**TRECHO DO TEXTO:**

"Deu no New York Times: Fernando, o belo, não sabe se vai participar do próximo campeonato de surf ferroviário. Surfista de trem, surfista de trem (...)

Há tempos o New York Times (considerado o maior jornal do mundo; li em algum lugar, não sei se é ou o apodo exagera) se ocupa da liturgia latino-americana e, vez por outra, o faz com grande dose de humor – a ponto de merecer a atenção de Jorge Bem Jor (quando este era apenas Bem) em 1992, e pariu sua belíssima canção cujo trecho colaciono acima...

Vamos à canção. Ela revela genialidades explícitas (a matéria retratando a dúvida de Fernando, o belo) e implícitas (Tim Maia de síndico é o nirvana do ‘nonsense’ – e aqui não vai nenhuma crítica a um dos gênios de nossa música: Tim apenas não era suficientemente ‘organizado’ para ser síndico de nada – haja vista que conseguiu a proeza de construir uma casa em terreno alheio, vizinho de um seu lote).

**INSTRUÇÕES:**
Dê sequência ao texto sobre a canção inspirada no New York Times, começando logo após a última frase apresentada.

**MATERIAL DE APOIO:**
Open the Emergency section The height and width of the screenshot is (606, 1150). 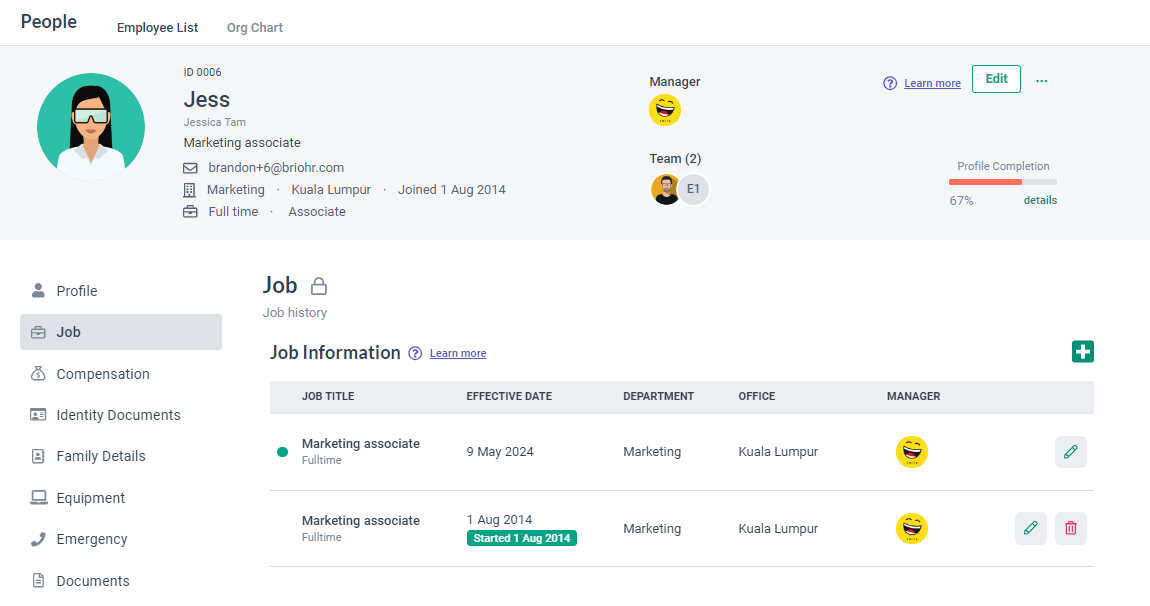[x=91, y=539]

**RESPOSTA:**
Mas não é de Bem Jor, nem de Tim Maia, que pretendemos falar (azar de vocês: a leitura seria muito mais feliz e inteligente), e sim do hábito do New York Times retratar latino américa, quase sempre de forma burlesca ou escapista – ainda que o burlesco seja o apanágio do escapismo...

São raras as matérias que nos retratam por outro prisma. Nosso sistema de justiça, por exemplo, quase nunca é objeto de atenção crítica do grande jornal nova-iorquino, mas essa pasmaceira foi afrontada: ‘o leque se partiu, aflorou uma verbena’...

Fato é: Noticia o New York Times, em matéria assinada pelo cientista político Gaspard Estrada, que ‘Moro corrompeu o sistema judicial e é responsável direto pelo caos que o Brasil vive hoje’...

Recomendo a leitura...

Deveras, o que os diálogos tirados do aplicativo celular dos procuradores (Telegram) estão revelando, cotidianamente, é de fazer corar miss Lovelace em seus melhores momentos; um verdadeiro Deep Throat contemporâneo que nos mostra a faceta criminosa (respeitosa licença) de parcela menor de nossas instituições, por absoluta ausência de controle das instâncias...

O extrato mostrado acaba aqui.